Rat swarms need there bases finishing. (Top tip, don't glue tiny rats to a base thinking that painting around there feet won't be a problem. It is...)
Finish the Warlord. The more I paint him the more detail I seem to find.
Paint 5 more Clanrats. These are about 50% finished. I need to get these done to fill the display board out a bit.
Paint the last 5 Plague Monks. The cloaks are already painted, so I should be able to get these done, which will be a nice bonus as I wasn't expecting to get them all done.

The display board is just about done. Sticking it down to an extra piece of foam card sorted the warping problem. Just going to stick the grass and green bits to it tonight and hopefully take a picture tomorrow.

Not many days to go now. I can do it, I can do it. :crazy:


----------



## SonofVulkan (Apr 14, 2010)

Okay, so I managed to get everything done that I wanted to get done. Here is the display board that I'll be presenting... assuming I get it there in one piece


----------



## The Gunslinger (Apr 4, 2011)

That looks really impressive. Great work!

Best of luck :good:


----------



## Haskanael (Jul 5, 2011)

that looks absolutely amazing. good luck in the competition. I'm off to my local GW to have a look and a vote myself


----------



## SonofVulkan (Apr 14, 2010)

The Gunslinger said:


> That looks really impressive. Great work!





Haskanael said:


> that looks absolutely amazing. good luck in the competition.


Thank you for the comments. :grin:

In the end I got second place.  I'm well pleased with that. I'll be adding more to the army in the near future and maybe painting up some of the elves (aelfs, aelves.. whatever they are called now) from the Island of Blood box set.


----------



## Tawa (Jan 10, 2010)

SonofVulkan said:


> In the end I got second place.


Nicely done mate :good:


----------



## DaisyDuke (Aug 18, 2011)

Dude 
Awesome sauce!


----------



## SonofVulkan (Apr 14, 2010)

*SonofVulkan paints Age of Sigmar. (High Elves)*

It's been a little while since my last post, but I thought I would put on an update as it keeps me motivated to paint more. The last month I've been putting together the High Elves from the Islands of Blood box set. Lovely models and I highly recommend them. 

I was going to paint them in traditional colours, but on doing a test model I realised I hate painting large areas of white. So, back to the drawing board. After a quick Google on alternative paint schemes, I've decided to go for a gold/bronze colour with purple cloth and just use white for any helm feathers or plummage. I going to try to keep the paint job as simple as possible and try to make them look more "Lord of the Rings" High Elf than "GW" High Elf, if you know what I mean.

They won't look like this test model. 







More like this.


----------



## SonofVulkan (Apr 14, 2010)

Picked one of these up at the weekend. Saw an advert on tv and thought "Thats my next terrain project, and only 99p too." 

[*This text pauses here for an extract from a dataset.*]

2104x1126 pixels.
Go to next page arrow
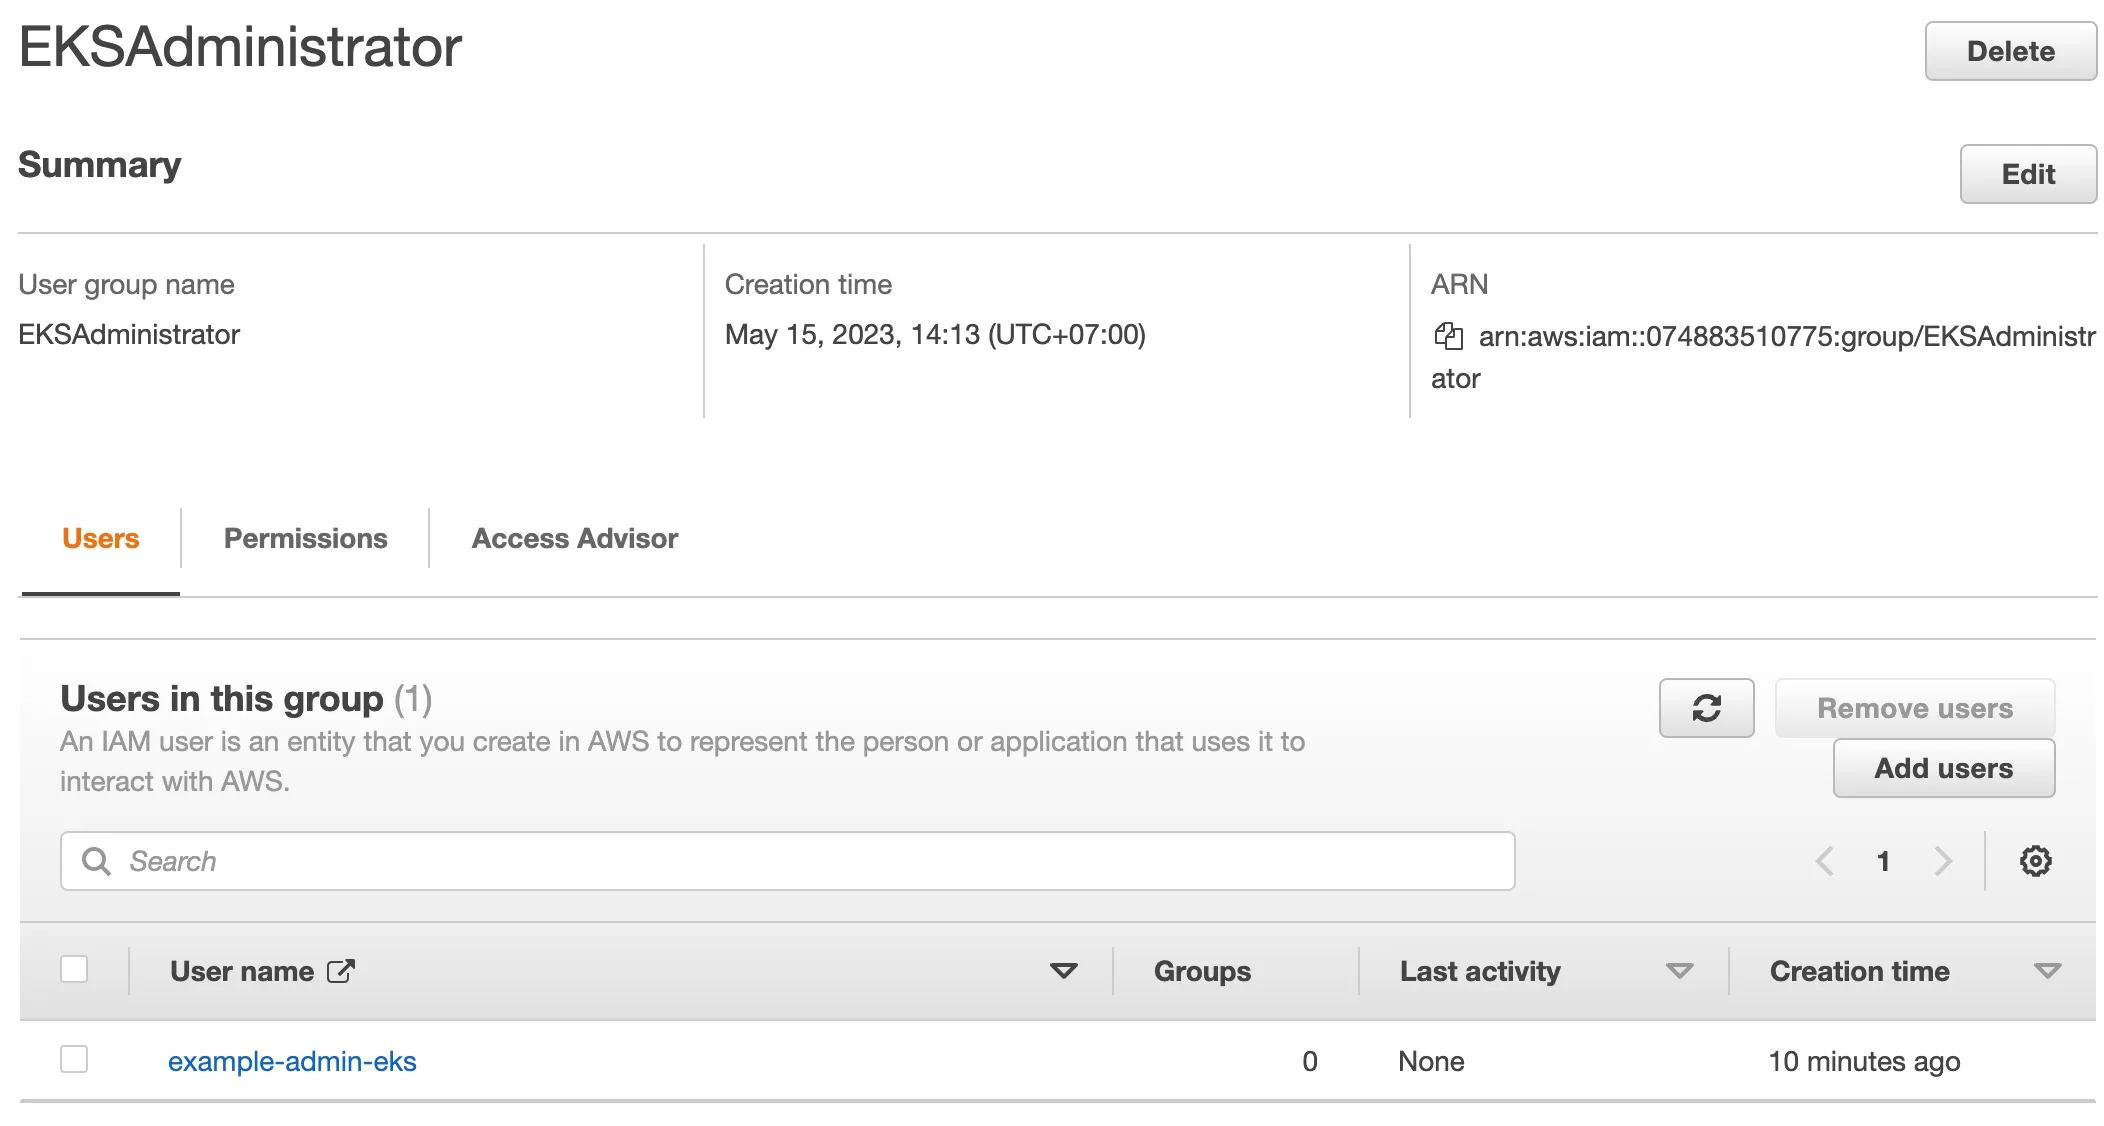click(x=1942, y=861)
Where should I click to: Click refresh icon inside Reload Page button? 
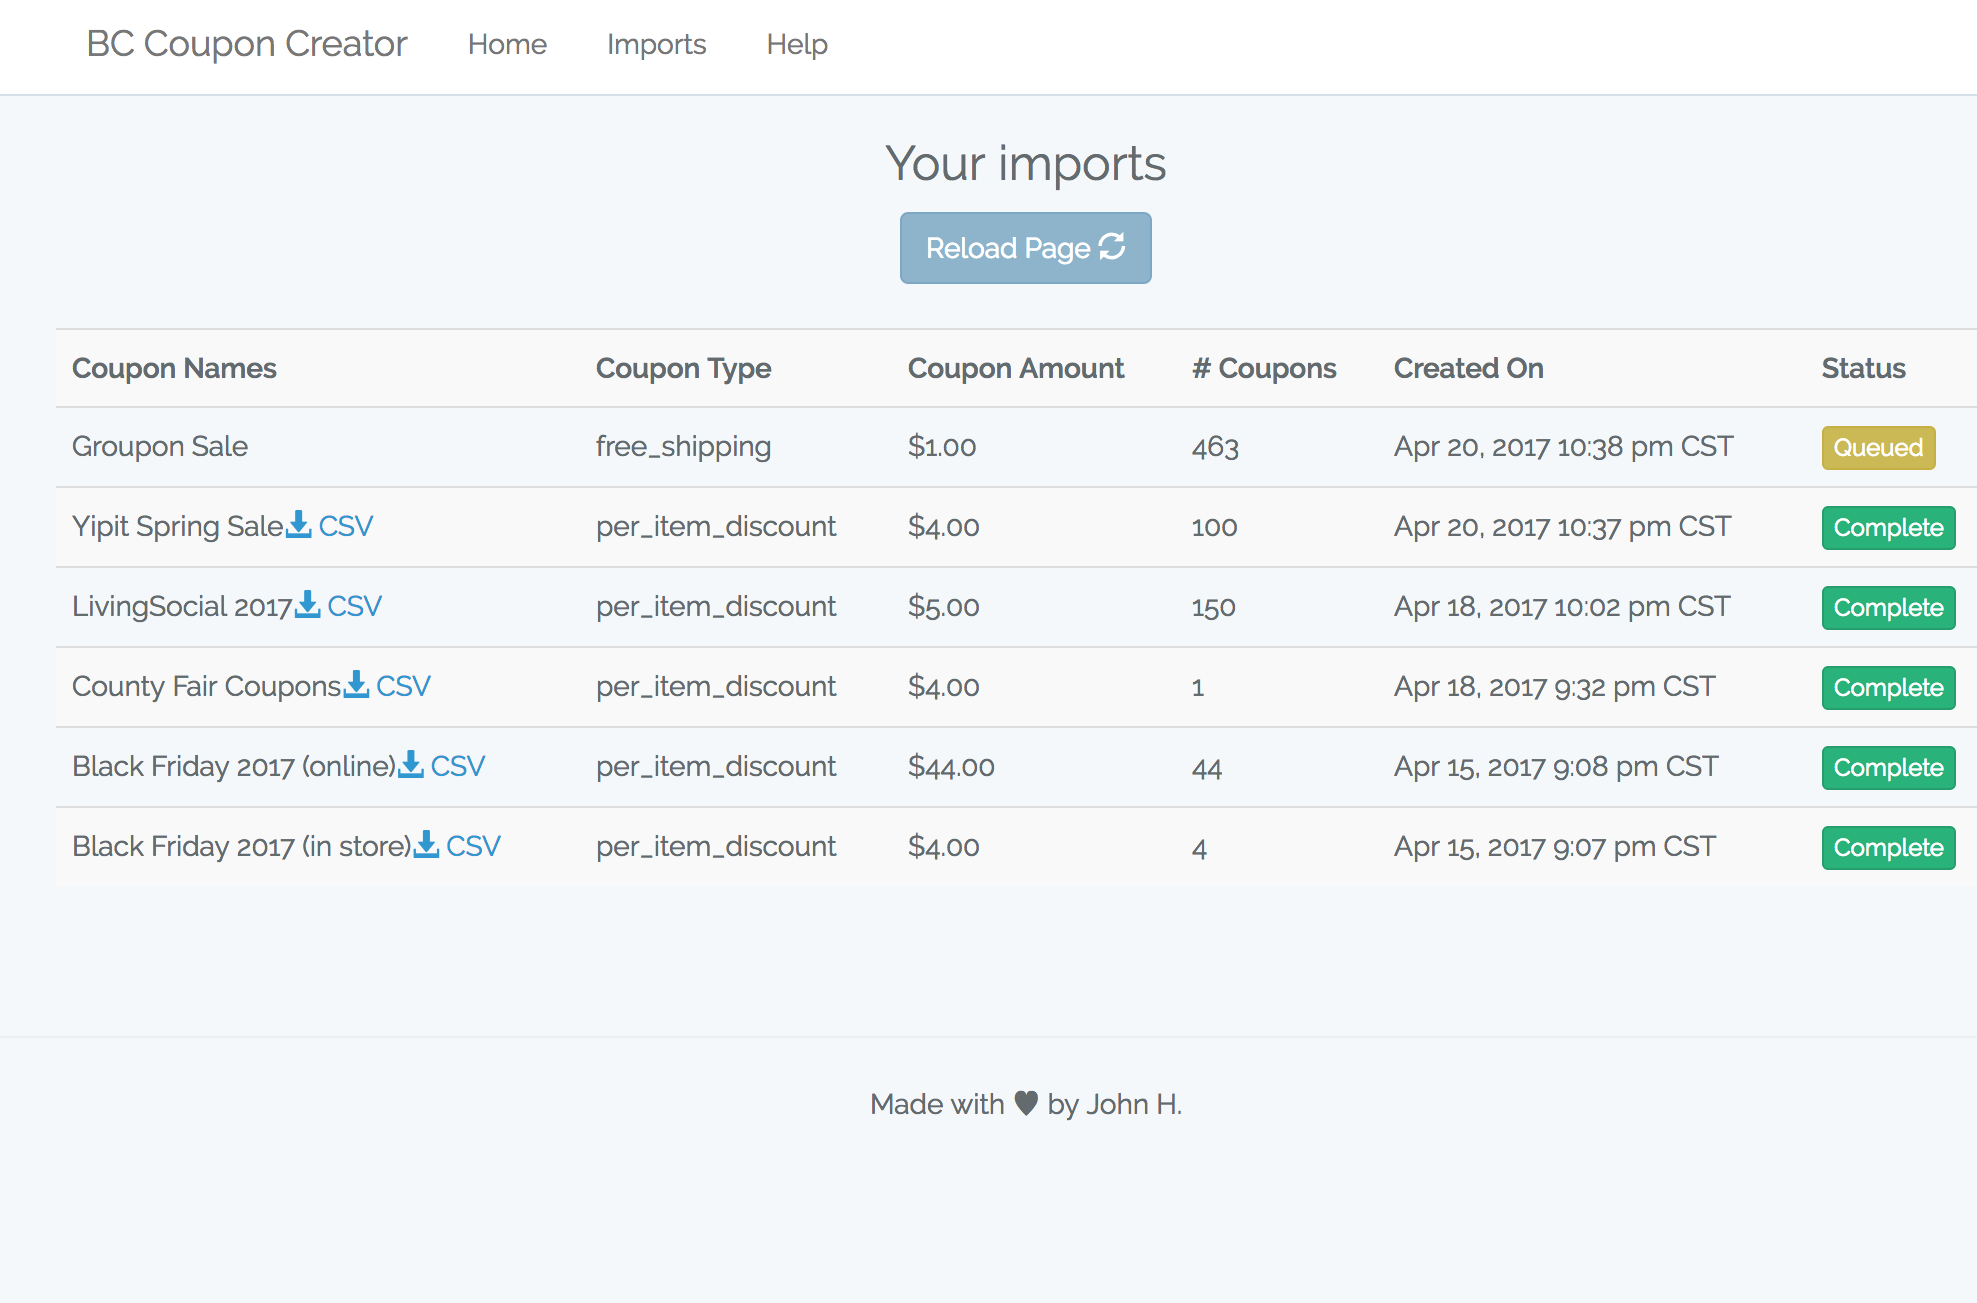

I'll be on the lookout for future issues too. I think the rib cage, spine and hands are all potential terrain ideas.

Work in progress pictures of "Skull Rock" coming soon.


----------



## SonofVulkan (Apr 14, 2010)

So, I spent a bit of time on "Skull Rock" Saturday and Sunday evening. It's been fun so far. At the moment I've done a foam-card base with foam-card steps. The rocks have been built up with polystyrene chunks and PVA glue. 

Next stage is to cover the polystyrene with filler to give them a more realistic look and sand any flat surfaces.


----------



## DaisyDuke (Aug 18, 2011)

Looking forward to seeing this.
Though I doubt you will get other issues for a pound :grin:
But you ain't wrong about ribs or spine.


----------